The Red Cross temporarily pulled out of Yemen’s main port Tuesday, in a sign of how drastically the months-long U.S.-backed war there has worsened.
The International Committee of the Red Cross, as the group is formally known, is one of the world’s most respected and widespread aid organizations. But after gunmen stormed its office in the city of Aden, the ICRC was forced to suspend its vital work in the country.
Yemen’s war has driven over a million civilians from their homes, and over half the country’s population lacks adequate access to food. The ICRC was among the few aid groups still operating in the country of 24 million people — which even before the war was the Arab world’s poorest.
When Saudi Arabia and its Arab allies began bombing the country in March, they declared that they would accomplish their goal of restoring ex-president Abed Rabbo Mansour Hadi to power by May. Even after declaring “victory,” the coalition has continued to indiscriminately target civilian sites and block humanitarian aid from entering the country. (RELATED: Yemen War Still Rages, Weeks And Weeks After ‘Victory’)

■ Stated exercise 1:
According to the article on the Red Cross in Yemen, why did the ICRC suspend its work in the country?
■ Stated exercise 2:
From the article on the Red Cross in Yemen, extract the passage between "Yemen’s war has" and "Arab world’s poorest.", inclusive.

■ Dataset section:
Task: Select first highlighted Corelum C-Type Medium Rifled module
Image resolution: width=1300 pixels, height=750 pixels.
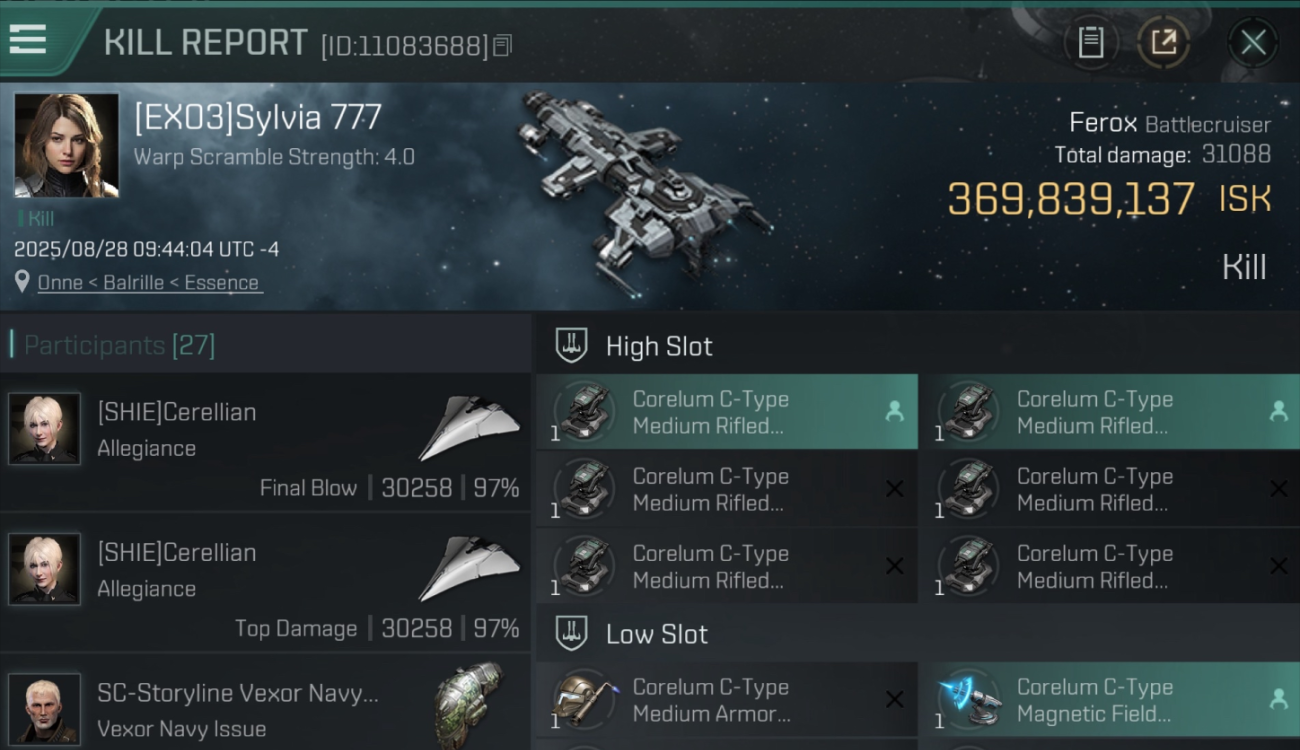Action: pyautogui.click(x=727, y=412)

■ Final answer 1:
The ICRC suspended its work in Yemen because gunmen stormed its office in the city of Aden.

■ Final answer 2:
Yemen’s war has driven over a million civilians from their homes, and over half the country’s population lacks adequate access to food. The ICRC was among the few aid groups still operating in the country of 24 million people — which even before the war was the Arab world’s poorest.